Artist Uses 3D Printing To Save Art Destroyed By ISIS

This artist is salvaging work destroyed by ISIS through 3D printing and a year's worth of research.

Credit: Morehshin Allahyari

Credit: Morehshin Allahyari

Artist Morehshin Allahyari has spent the last year working with experts in art history and museum staff to gather information on several statues destroyed by ISIS and recreate them using 3D printing and the power of downloading.

Rhizome, an affiliate of the New Museum in New York, commissioned Allahyari to recreate some of the historical works smashed to pieces by ISIS, who terrorize the world with the vandalism of irreplaceable works and claim that it is to erase any history of polytheism.

Credit: Morehshin Allahyari

Credit: Morehshin Allahyari

Allahyari worked alongside museum staff to collect what little information is available from some of the destroyed pieces that were confirmed by archaeologists and historians. The artist makes it clear that her goal was never to replace the works, as that is not possible, but to create a digital time capsule. She explains that the project is all about “reconstructing not just the artifact, but the history and information.”

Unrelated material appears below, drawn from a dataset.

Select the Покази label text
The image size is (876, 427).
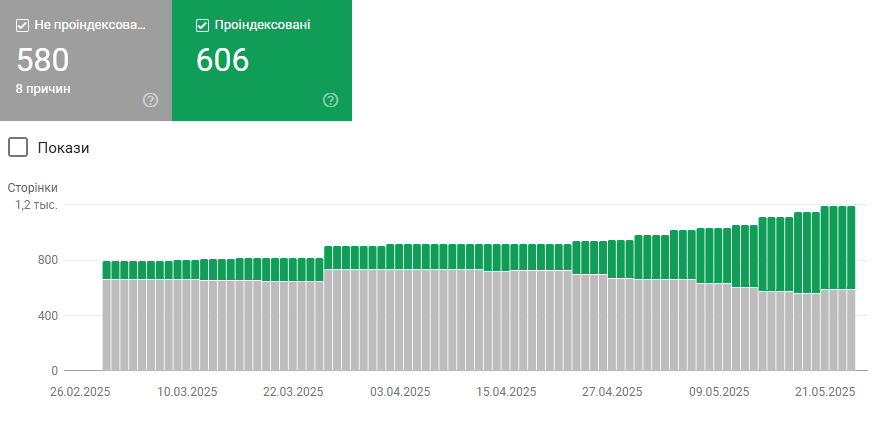(x=64, y=148)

The project, titled Material Speculation: ISIS/Download, is put together into file that is available for anyone to download on the Rhizome website. So far, there are two works of art that anyone can download, and each file includes scholarly research, email correspondence with the Mosul Museum, high resolution images and 3-D printable versions of the artworks.

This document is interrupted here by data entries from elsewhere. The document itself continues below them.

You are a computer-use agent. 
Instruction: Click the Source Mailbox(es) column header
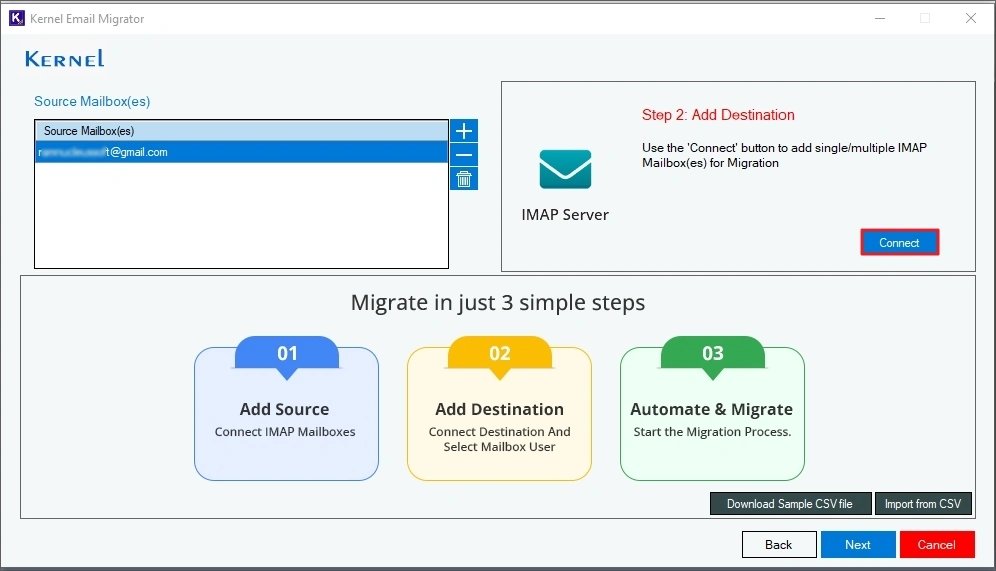pos(240,131)
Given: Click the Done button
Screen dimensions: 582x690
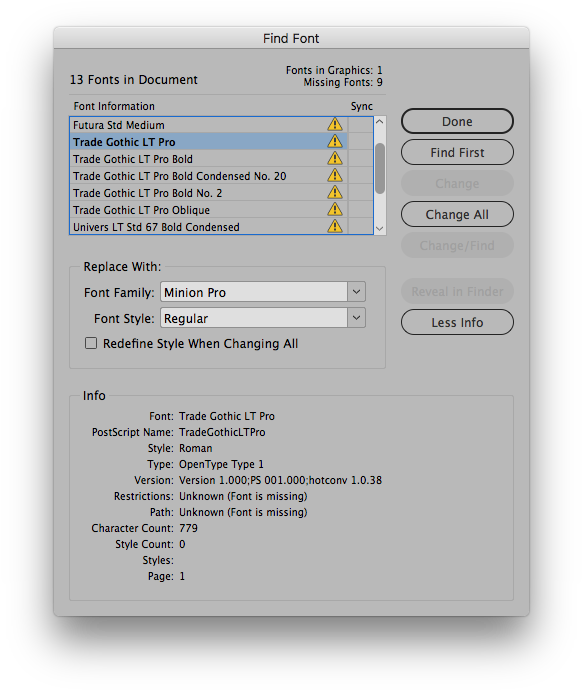Looking at the screenshot, I should pyautogui.click(x=457, y=121).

Allahyari 3D printed the projects as well and inserted a hard drive filled with all of the compiled information into the plastic replica of the statues.

Credit: ISIS

Credit: ISIS

Iraq’s Mosul Museum was hit hard early last year by ISIS, who took over the city of Mosul, looted the museum, and then destroyed the artifacts that were still there. Fortunately, the museum foresaw the invasion and transferred many of their works to the National Museum in Baghdad for safekeeping months before ISIS took over.

Video footage emerged of ISIS destroying some of the unique artifacts, inspiring artists and activists to recreate the works digitally.

Rhizome curator Paul Soulellis told the Observer,

“That’s what gives this project power—downloading. In a way, it gives the artwork new life.”